▶ [Your instructions]:
Using the data below, gather each line that includes the word "computer".
Working data below:
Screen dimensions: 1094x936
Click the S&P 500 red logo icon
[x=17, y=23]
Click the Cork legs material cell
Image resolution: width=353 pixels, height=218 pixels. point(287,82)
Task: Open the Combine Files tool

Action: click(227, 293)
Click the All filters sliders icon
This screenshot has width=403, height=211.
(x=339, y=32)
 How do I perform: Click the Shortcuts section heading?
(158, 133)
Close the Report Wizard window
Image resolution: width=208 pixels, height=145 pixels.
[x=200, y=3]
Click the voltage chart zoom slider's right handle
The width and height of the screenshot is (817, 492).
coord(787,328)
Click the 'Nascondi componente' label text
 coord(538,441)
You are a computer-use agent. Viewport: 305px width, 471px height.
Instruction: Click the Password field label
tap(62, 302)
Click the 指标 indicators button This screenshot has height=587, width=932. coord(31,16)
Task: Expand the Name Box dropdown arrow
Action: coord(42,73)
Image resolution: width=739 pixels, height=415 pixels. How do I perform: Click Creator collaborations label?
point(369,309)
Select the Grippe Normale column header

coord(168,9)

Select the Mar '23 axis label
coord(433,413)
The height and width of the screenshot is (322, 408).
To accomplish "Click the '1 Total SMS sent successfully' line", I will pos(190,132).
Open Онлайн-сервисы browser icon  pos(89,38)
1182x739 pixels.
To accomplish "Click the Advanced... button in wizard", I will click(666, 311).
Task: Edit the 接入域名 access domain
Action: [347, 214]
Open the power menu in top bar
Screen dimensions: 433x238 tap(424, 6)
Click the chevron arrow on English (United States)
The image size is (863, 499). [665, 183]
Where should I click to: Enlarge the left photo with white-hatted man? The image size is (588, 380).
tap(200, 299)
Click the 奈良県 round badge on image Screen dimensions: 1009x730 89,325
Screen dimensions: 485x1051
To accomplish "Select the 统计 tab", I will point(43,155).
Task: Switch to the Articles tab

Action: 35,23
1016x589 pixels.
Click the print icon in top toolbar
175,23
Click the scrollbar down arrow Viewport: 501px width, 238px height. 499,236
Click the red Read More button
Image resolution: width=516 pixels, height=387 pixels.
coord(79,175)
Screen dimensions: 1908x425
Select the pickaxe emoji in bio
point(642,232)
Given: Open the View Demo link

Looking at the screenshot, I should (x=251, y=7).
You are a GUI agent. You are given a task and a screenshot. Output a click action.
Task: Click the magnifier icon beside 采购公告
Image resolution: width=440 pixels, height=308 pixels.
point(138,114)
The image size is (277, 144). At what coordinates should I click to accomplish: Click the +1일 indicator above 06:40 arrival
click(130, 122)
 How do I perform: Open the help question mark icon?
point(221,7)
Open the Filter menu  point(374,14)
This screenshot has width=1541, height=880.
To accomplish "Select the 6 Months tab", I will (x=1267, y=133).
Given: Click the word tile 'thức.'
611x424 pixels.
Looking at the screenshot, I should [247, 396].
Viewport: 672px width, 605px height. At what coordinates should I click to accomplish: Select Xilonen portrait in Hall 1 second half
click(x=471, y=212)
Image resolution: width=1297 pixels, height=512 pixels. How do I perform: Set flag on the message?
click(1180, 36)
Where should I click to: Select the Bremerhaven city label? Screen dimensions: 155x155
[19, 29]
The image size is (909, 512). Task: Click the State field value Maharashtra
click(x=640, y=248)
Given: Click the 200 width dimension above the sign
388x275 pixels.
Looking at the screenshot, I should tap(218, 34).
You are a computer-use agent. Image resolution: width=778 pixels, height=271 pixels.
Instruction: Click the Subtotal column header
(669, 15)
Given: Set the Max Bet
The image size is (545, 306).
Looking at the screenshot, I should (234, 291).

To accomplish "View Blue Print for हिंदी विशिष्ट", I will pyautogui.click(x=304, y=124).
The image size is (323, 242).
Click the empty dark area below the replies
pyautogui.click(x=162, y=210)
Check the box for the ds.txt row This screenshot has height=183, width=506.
End of Working data.
▶ [Result of the exercise]:
You are a computer-use agent. Viewport: 305px width, 471px height.
You are a computer-use agent. Image resolution: width=778 pixels, height=271 pixels.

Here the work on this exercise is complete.